EXERCICES ->
- a) Recopiez tout le passage de l'extrait sur la dengue, depuis « En 19 ans, le » jusqu'à « ans, selon l'OMS. ».
- b) Répondez à ces questions d'après l'extrait sur la dengue :
(i) Combien de cas de dengue ont été signalés dans le monde en 2019 ?
(ii) Dans combien de pays se trouvaient les cas signalés en 2019 ?
(iii) Selon l'OMS, tous les combien d'années faut-il s'attendre à de grandes épidémies ?
- c) Prolongez l'extrait sur la dengue en reprenant après sa dernière phrase.

De surcroît, les mesures d'endiguement ont été quasiment inexistantes, ce qui explique que la dengue se soit déjà propagée dans de nombreuses régions du pays. « Le gouvernement a manifestement accordé sa priorité à d'autres domaines, comme c'est souvent le cas avec des priorités qui ont été placées ailleurs », selon lui.

En 19 ans, le nombre de cas MULTIPLIés par dix dans le MONDE

Selon l'Organisation mondiale de la santé (OMS), l'incidence de la dengue a progressé de manière spectaculaire dans le monde entier. De 2000 à 2019, le nombre de cas de dengue signalés dans le monde a été multiplié par dix, passant de 500 000 à 5,2 millions.

L'année 2019 a été marquée par un pic sans précédent, les cas signalés étant répartis entre 129 pays. Après un léger recul entre 2020 et 2022 en raison de la pandémie de Covid-19, une recrudescence des cas de dengue a été observée dans le monde en 2023, le virus se propageant dans des régions auparavant épargnées par la maladie. La transmission de la dengue est cyclique et on peut s'attendre à de grandes épidémies tous les trois à quatre ans, selon l'OMS. 

L'organisation onusienne relève également qu'à partir de début 2023, la transmission ininterrompue a conduit à se rapprocher à l'échelle mondiale d'un record historique avec plus de cinq millions de cas et de plus de 5 000 décès liés à la dengue, signalés dans plus de 80 pays/territoires et cinq régions de l'OMS : Afrique, Amériques, Asie du Sud-Est, Méditerranée orientale et Pacifique occidental.

DONNÉES ENREGISTRÉES ->

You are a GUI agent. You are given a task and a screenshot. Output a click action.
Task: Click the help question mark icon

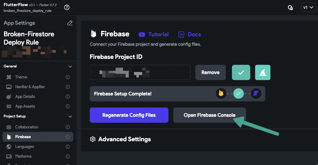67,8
---
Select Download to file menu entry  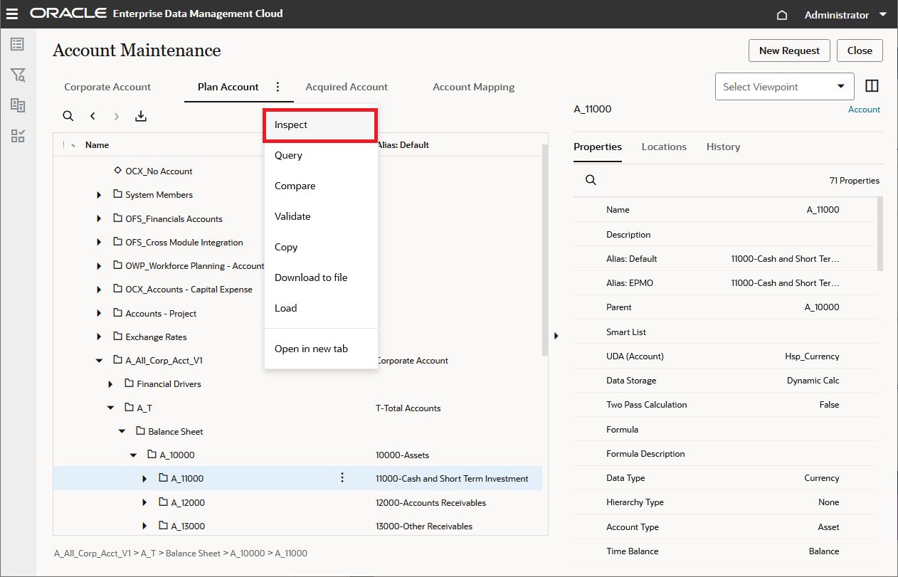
---
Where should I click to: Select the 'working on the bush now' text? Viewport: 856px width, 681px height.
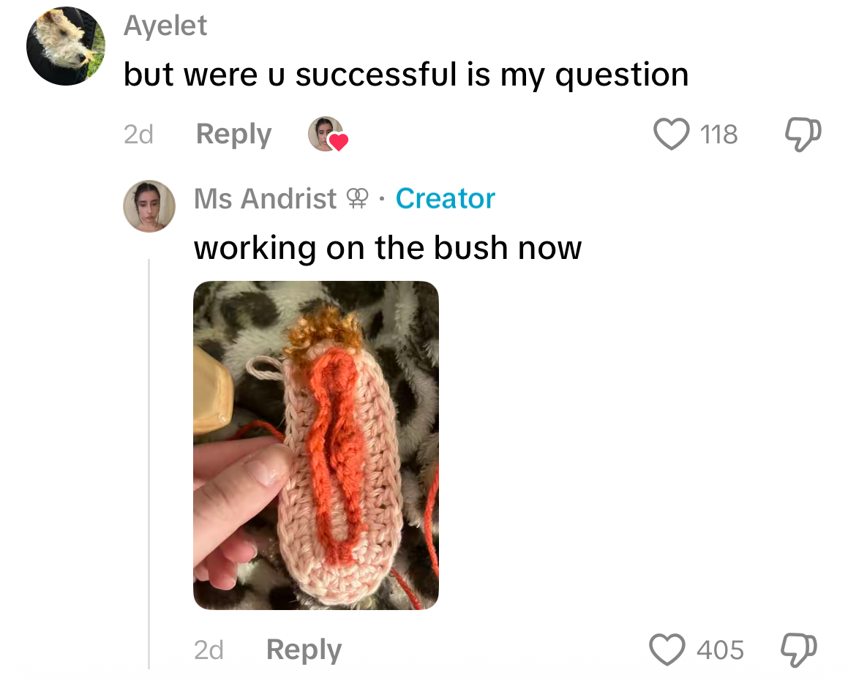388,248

CORRIGÉS ->
- a)
En 19 ans, le nombre de cas MULTIPLIés par dix dans le MONDE

Selon l'Organisation mondiale de la santé (OMS), l'incidence de la dengue a progressé de manière spectaculaire dans le monde entier. De 2000 à 2019, le nombre de cas de dengue signalés dans le monde a été multiplié par dix, passant de 500 000 à 5,2 millions.

L'année 2019 a été marquée par un pic sans précédent, les cas signalés étant répartis entre 129 pays. Après un léger recul entre 2020 et 2022 en raison de la pandémie de Covid-19, une recrudescence des cas de dengue a été observée dans le monde en 2023, le virus se propageant dans des régions auparavant épargnées par la maladie. La transmission de la dengue est cyclique et on peut s'attendre à de grandes épidémies tous les trois à quatre ans, selon l'OMS.

- b)
(i) 5,2 millions.
(ii) 129 pays.
(iii) Tous les trois à quatre ans.

- c)
L'évolution de la répartition des vecteurs (principalement Aedes aegypti et Aedes albopictus) dans des pays qui n'avaient jamais été touchés par la dengue, les conséquences du phénomène El Niño en 2023 et du changement climatique entraînant une hausse des températures, de l'humidité et de fortes précipitations, entre autres, font partie les facteurs qui ont contribué au risque croissant de propagation de l'épidémie de dengue, indique également l'OMS.

Maurice figure parmi les 15 pays de la région africaine confrontés à une épidémie de la dengue. Les autres sont le Bénin, le Burkina Faso, le Cap-Vert, la Côte d'Ivoire, l'Éthiopie, le Ghana, la Guinée, le Mali, le Niger, le Nigeria, Sao Tomé-et-Principe, le Sénégal, le Tchad et le Togo. L'épidémie a commencé en 2023 dans la plupart des pays.

Les principaux faits selon l'OMS

  • La dengue est une infection virale transmise à l'homme par la piqûre de moustiques infectés, qui sévit dans les régions tropicales et subtropicales du monde entier, avec une prédilection pour les zones urbaines et semi-urbaines.
  • Les principaux vecteurs qui transmettent la maladie sont les moustiques Aedes aegypti et, dans une moindre mesure, Aedes albopictus.
  • Il existe quatre sérotypes du virus de la dengue (DENV) : DENV1, DENV2, DENV3 et DENV4.
  • L'infection par un sérotype confère une immunité à long terme vis-à-vis de ce même sérotype. Elle est provisoire vis-à-vis des autres sérotypes.
  • Les infections secondaires par un sérotype différent exposent les personnes à un risque accru de dengue sévère.
  • Les cas de dengue sont le plus souvent asymptomatiques ou entraînent une maladie fébrile bénigne.
  • Certains patients développeront une dengue sévère, qui peut impliquer un choc, des hémorragies profuses ou une déficience grave des organes. Cette phase commence souvent après la disparition de la fièvre. Elle est précédée de signes avant-coureurs tels que des douleurs abdominales intenses, des vomissements persistants, des saignements des gencives, une fuite plasmatique, une léthargie ou une agitation et une hypertrophie du foie.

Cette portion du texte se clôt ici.